* [Exercise prompt]: A word-for-word copy of all entries is required, without images.

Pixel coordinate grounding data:
*** Block opens ***

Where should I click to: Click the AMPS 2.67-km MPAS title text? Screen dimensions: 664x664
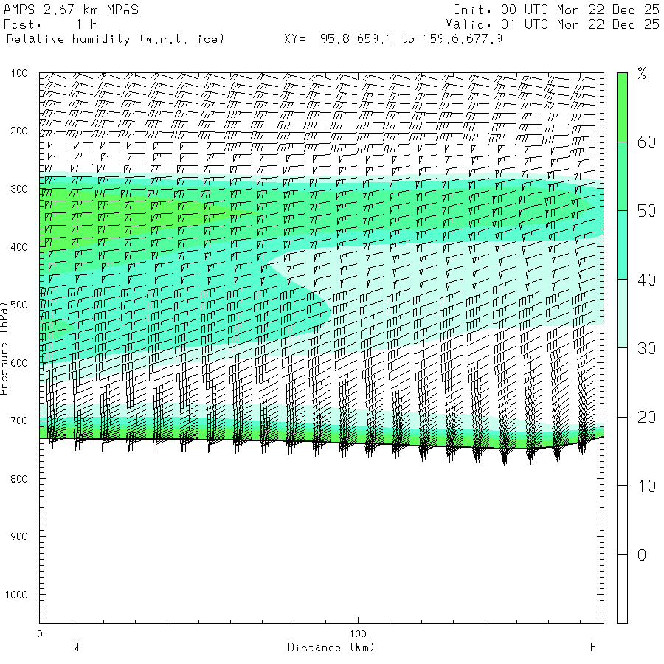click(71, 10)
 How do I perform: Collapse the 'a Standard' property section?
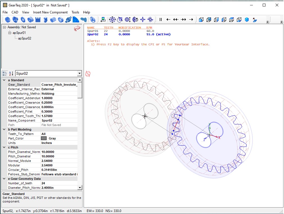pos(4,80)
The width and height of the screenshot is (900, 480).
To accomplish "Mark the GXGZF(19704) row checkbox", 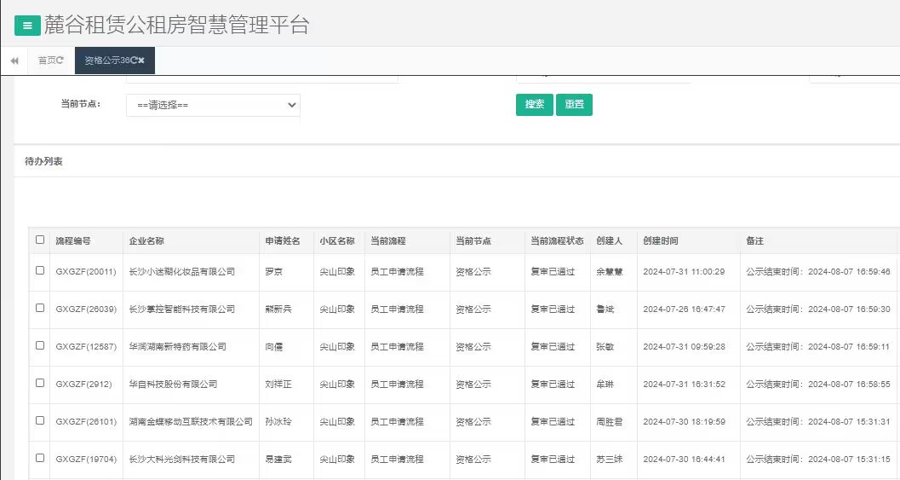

*** Block closes ***

* [Solution to this task]:
Where should I click to: Click the AMPS 2.67-km MPAS title text? Screen dimensions: 664x664
click(71, 10)
 How do I perform: Collapse the 'a Standard' property section?
pos(4,80)
The width and height of the screenshot is (900, 480).
To accomplish "Mark the GXGZF(19704) row checkbox", 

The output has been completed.